What have been the most important learning points from this programme?

How we can answer these questions…

To what extent has inclusion been enhanced by the programme? New partners: diversity of schools, teachers, pupils newly engaged – school and uni data, pupil premium etc)

To what extent has the programme enabled researchers to acquire and apply relevant engagement skills? Have they gone on to do more stuff with these skills? No. of researchers engaged in training and no. of researchers delivering activities. Impact on future activity eg teaching? (HEBCI data)

How has the programme influenced teaching & learning in the engaged schools? Has this influenced attainment and aspiration? Ask teachers – qualitative feedback? eg how dept. plans have changed? Repeat business? Involve others? Acting as champion for programme. Pupil attainment? Pupil engagement?

How we can answer these questions…

How has the programme facilitated the development of structured, strategic, sustainable and equitable partnerships between the schools and unis? which models work? which don’t? why?) Are partnerships continuing? What’s changed in terms of structures/processes to support it? Needs input from HEI and schools. Who’s driving demand?

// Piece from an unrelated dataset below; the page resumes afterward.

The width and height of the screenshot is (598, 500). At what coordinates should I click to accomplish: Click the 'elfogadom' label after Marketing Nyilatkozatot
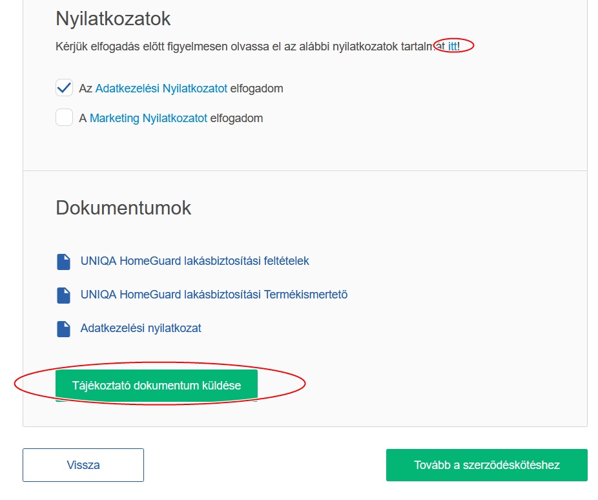(x=236, y=118)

What have been the most effective models for engaging pupils with contemporary research? evaluation of key interventions

What key factors have influenced interest and ambition in pupils engaged, across all abilities? evaluation of key interventions

How we can answer these questions…

Has the facilitation of learning across projects been effective to:• support project development? eg evaluation of key events by NCCPE• share learning with other stakeholders? who knows about project and how involved? who's using the guidance/tools developed?

What have been the most important learning points from this programme? E.g. Annual reports/Strategic, Unis, schools and pupils, RCUK, NCCPE

Your thoughts

Do these questions allow us to demonstrate meeting the aims of the SUPI call?

What do you think might be missing?

What data (quantitative and qualitative) can we ensure we collect to be able to answer these questions?